How can civilization fend off this enemy whose power lies in its invulnerability to physical damage? What strategy can it plan – short of annihilation, which is hardly possible even if it were to be unconscionably contemplated, there being over a billion Muslims in the world? Legislatures cannot do it. Police forces cannot do it. Armies cannot do it.
An optimistic view is that prosperity could do it. Encourage immigration into Western countries and grant massive economic aid to Islamic states. The reasoning goes that as people become more prosperous they become better educated, have fewer children, are less influenced by – or even renounce – religion; they see and desire the benefits of western civilization, take advantage of its openness to individual effort, and try to become part of it rather than destroy it. Unfortunately it is a theory that has been tested and not proved. It is out of the prosperous third generation of Muslim immigrants that Islamic terrorists have arisen in Britain, to place bombs in trains and park a car full of explosive in the streets of its capital. Even if there were strong evidence in favor of the theory, an experiment that requires the First World to pour its resources into the Islamic Third World is unrealistic and impracticable because it is not affordable.

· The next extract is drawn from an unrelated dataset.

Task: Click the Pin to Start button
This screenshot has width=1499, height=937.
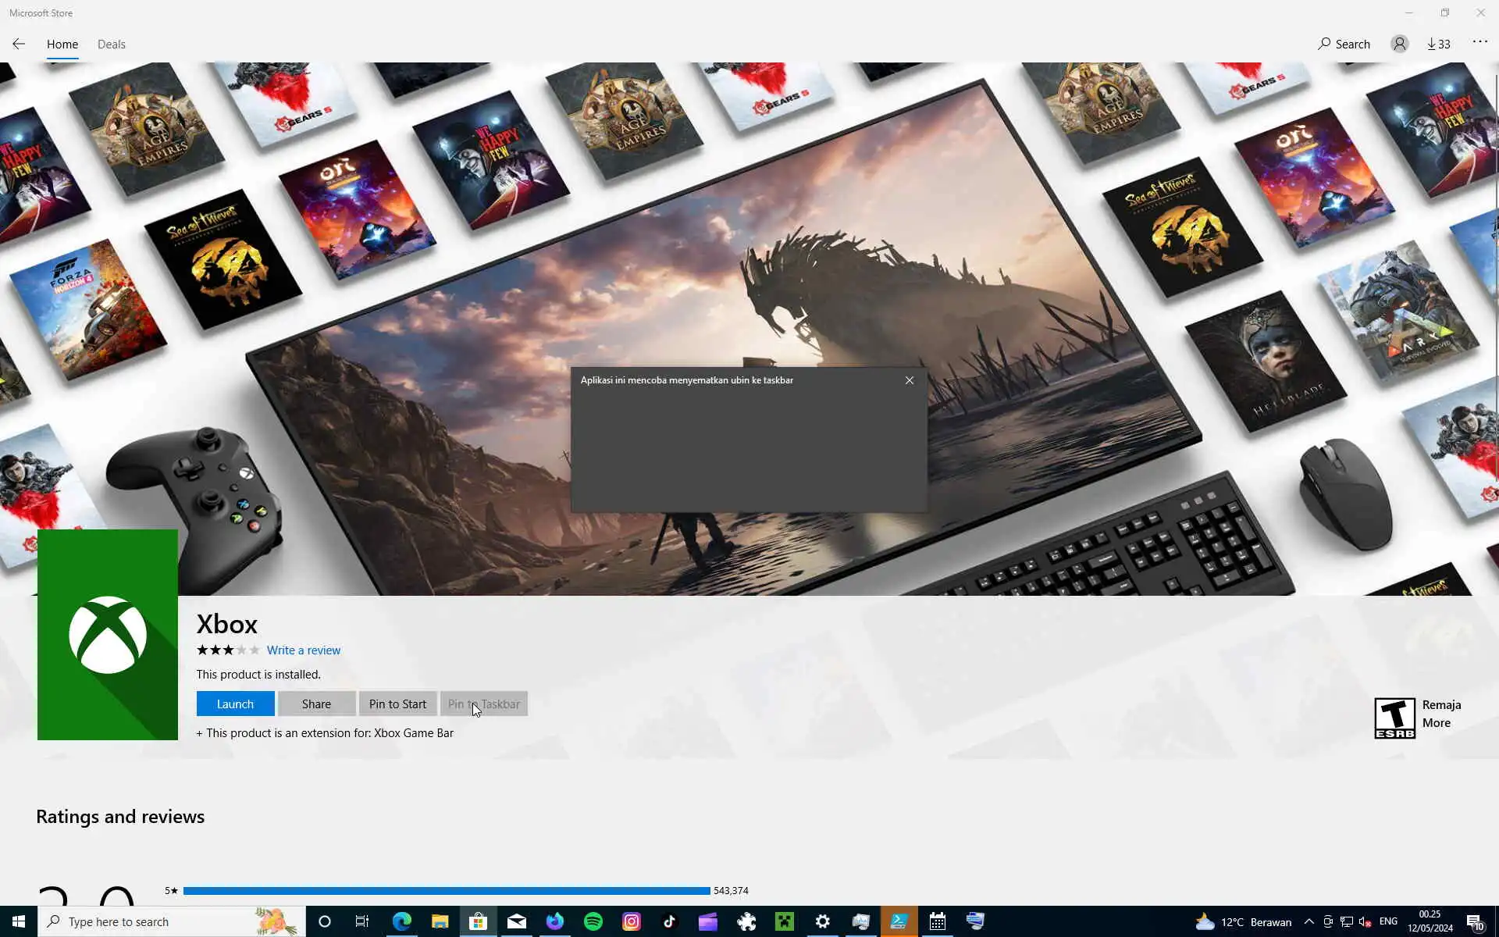Action: point(397,704)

An alternative idea is to isolate the Islamic nations: apply extreme sanctions; refuse to trade with them, even though they have the oil that the West needs; do not give them aid; do not permit Muslim immigration into Western countries, and deport back to their countries of origin as many present immigrants as law and civilized values permit; in sum, leave Islam to its own devices, and let internecine conflict, lack of modern technology, poor medical knowledge and general ignorance take their toll of the enemy to reduce it to impotence. This too is unrealistic, if for no other reason than that such measures would offend the sense of moral self-worth that determines the political choices of at least half the people in the Western world; those who hold compassion as their highest value and vote for parties that claim to be motivated by it – in other words, the political left.
There is no easy answer. The civilized world has at present the intellectual and economic, as well as military advantage over Islam. But if it cannot find a way with all its powers to preserve itself, it will be overcome. Europe has chosen not to resist. When most of Europe as well as most of Asia have become fully Islamized, as they very likely will be, how might America, if it is still free, deal with such a changed world? What will it do to ensure its survival when it is the last stronghold of civilization?